_WHAT YOU ARE ASKED TO DO_.
How many lines in the material below contain the string "should"? Count only matches with the same letter case, and reply with the number alone.

(Source records)

= = = =

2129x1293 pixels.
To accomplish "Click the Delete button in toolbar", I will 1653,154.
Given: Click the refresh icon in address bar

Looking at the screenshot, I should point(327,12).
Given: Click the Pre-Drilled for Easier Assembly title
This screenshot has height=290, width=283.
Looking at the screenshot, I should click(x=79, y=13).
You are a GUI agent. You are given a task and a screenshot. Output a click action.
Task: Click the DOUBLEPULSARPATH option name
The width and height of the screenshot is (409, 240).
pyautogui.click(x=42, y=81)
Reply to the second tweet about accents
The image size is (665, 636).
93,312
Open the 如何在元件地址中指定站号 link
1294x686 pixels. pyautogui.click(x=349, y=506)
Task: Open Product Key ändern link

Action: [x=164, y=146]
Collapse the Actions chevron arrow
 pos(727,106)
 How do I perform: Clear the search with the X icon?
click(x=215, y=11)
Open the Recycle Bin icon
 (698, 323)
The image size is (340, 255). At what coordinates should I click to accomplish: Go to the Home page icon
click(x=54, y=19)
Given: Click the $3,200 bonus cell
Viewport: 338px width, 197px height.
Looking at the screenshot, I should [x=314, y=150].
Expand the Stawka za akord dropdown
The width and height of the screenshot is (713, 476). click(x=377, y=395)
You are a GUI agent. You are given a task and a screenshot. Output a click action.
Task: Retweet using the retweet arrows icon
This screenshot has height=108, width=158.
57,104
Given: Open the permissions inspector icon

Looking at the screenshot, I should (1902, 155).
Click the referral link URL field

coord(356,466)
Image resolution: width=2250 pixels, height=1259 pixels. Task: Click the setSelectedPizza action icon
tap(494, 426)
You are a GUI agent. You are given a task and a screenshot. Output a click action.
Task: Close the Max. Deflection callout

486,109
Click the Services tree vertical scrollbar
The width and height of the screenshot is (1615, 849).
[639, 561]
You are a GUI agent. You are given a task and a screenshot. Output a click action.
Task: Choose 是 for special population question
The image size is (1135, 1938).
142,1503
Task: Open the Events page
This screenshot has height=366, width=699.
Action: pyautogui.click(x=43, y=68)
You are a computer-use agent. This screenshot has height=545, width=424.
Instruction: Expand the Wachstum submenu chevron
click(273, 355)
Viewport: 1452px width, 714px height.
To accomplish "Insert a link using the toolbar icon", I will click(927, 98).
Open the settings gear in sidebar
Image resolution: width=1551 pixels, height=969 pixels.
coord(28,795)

= = = =

_COMPLETE ANSWER_.
5